Шутки мажоритарной системы

Если бы в сегодняшней России парламент избирали бы не по партийным спискам, а по мажоритарным округам, как в Британии, партия власти имела бы не две трети, а 95% депутатских мандатов. Яркие речи оппозиционеров бессильны перед административным ресурсом.

Одно из ведущих требований российской внепарламентской оппозиции – переход от пропорциональной избирательной системы, утвердившейся в стране с выборов 2007 года, к мажоритарной (выборам депутатов по округам). Все доводы по поводу того, что пропорциональная система извечно считалась более демократической, нежели мажоритарная, поскольку дает шанс на избрание малым партиям, отвергаются оппозиционерами без аргументации. Как, впрочем, всегда политически ангажированные люди отвергают все доводы как разума, так и политической или экономической науки.

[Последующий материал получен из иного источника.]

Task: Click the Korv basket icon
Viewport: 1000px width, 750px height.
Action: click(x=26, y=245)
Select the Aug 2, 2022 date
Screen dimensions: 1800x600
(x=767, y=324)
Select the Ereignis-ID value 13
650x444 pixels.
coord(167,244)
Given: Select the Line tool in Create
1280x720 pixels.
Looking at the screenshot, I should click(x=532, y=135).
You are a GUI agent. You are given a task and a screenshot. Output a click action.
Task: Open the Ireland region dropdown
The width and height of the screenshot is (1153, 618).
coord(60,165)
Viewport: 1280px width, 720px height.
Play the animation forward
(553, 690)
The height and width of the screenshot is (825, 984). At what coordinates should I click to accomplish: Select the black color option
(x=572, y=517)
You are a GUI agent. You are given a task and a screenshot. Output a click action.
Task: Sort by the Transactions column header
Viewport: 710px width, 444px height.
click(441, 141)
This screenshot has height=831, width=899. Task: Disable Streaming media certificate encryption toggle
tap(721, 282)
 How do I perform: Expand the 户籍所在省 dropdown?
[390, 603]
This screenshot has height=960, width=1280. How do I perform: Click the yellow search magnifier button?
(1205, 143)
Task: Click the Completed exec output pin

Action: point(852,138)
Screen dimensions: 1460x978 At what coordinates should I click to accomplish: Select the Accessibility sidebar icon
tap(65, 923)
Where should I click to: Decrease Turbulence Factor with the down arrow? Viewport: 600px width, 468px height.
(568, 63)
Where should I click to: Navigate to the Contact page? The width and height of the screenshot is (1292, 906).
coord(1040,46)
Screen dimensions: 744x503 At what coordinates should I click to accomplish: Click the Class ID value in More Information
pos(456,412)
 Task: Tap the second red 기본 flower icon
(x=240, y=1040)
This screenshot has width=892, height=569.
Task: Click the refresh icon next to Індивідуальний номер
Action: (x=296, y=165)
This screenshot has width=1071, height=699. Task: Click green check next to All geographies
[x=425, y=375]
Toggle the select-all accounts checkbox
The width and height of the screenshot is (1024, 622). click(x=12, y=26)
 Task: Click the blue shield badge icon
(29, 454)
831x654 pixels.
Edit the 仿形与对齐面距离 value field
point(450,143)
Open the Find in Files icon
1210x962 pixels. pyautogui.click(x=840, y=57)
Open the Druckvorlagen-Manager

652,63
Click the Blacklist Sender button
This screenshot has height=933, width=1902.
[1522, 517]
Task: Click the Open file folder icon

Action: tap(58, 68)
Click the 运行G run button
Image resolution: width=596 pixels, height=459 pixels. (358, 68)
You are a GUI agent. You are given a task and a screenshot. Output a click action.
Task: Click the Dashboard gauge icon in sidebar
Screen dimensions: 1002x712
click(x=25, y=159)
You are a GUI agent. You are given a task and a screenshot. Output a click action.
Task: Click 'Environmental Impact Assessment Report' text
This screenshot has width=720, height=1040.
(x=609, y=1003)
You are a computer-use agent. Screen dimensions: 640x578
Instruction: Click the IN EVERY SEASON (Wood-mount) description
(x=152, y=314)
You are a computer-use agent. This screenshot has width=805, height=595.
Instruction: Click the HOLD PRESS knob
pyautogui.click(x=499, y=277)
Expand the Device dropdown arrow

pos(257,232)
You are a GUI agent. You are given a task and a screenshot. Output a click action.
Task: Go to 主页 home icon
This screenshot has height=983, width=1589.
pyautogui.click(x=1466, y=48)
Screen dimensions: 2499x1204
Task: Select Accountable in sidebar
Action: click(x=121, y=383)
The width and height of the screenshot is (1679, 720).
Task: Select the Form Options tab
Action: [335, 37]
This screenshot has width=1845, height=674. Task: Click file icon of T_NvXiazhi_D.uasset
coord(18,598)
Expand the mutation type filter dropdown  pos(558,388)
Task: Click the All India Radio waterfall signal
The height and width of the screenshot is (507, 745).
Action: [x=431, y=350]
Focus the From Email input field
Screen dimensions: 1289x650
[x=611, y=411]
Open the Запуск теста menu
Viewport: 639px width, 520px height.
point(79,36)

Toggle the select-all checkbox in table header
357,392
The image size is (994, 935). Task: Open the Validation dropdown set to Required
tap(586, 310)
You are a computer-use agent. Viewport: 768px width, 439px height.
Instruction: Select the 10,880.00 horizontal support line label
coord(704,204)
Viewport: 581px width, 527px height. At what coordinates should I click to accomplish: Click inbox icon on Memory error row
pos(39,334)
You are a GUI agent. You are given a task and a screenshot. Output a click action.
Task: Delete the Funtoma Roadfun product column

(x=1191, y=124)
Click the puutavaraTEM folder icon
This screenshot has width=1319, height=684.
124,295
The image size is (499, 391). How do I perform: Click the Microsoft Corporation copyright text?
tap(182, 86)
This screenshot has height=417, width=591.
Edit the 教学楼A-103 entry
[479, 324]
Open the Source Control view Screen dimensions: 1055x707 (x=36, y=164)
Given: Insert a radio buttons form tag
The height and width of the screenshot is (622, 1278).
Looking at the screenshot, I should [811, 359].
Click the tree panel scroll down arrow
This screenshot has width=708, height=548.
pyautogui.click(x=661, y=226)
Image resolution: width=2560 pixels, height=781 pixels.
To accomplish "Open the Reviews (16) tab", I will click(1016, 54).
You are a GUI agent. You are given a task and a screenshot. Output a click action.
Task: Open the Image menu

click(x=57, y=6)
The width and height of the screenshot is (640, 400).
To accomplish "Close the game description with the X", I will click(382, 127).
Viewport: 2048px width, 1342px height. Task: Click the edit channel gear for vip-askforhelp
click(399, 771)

Британские парламентские выборы 6 мая хорошо проиллюстрировали, что означает мажоритарная система на практике

Все интересующиеся знают, что лейбористы получили 258 мандатов из 646 мест в Палате общин, консерваторы 306 мест и либеральные демократы 57 – ни у кого не оказалось большинства. Более того, самодостаточным оказывался для него лишь союз консерваторов и либеральных демократов (363 места). Блок лейбористов и либералов большинства не обеспечивал, давая всего 315 мест из 646 – лишь немногим больше, чем самостоятельно получили консерваторы.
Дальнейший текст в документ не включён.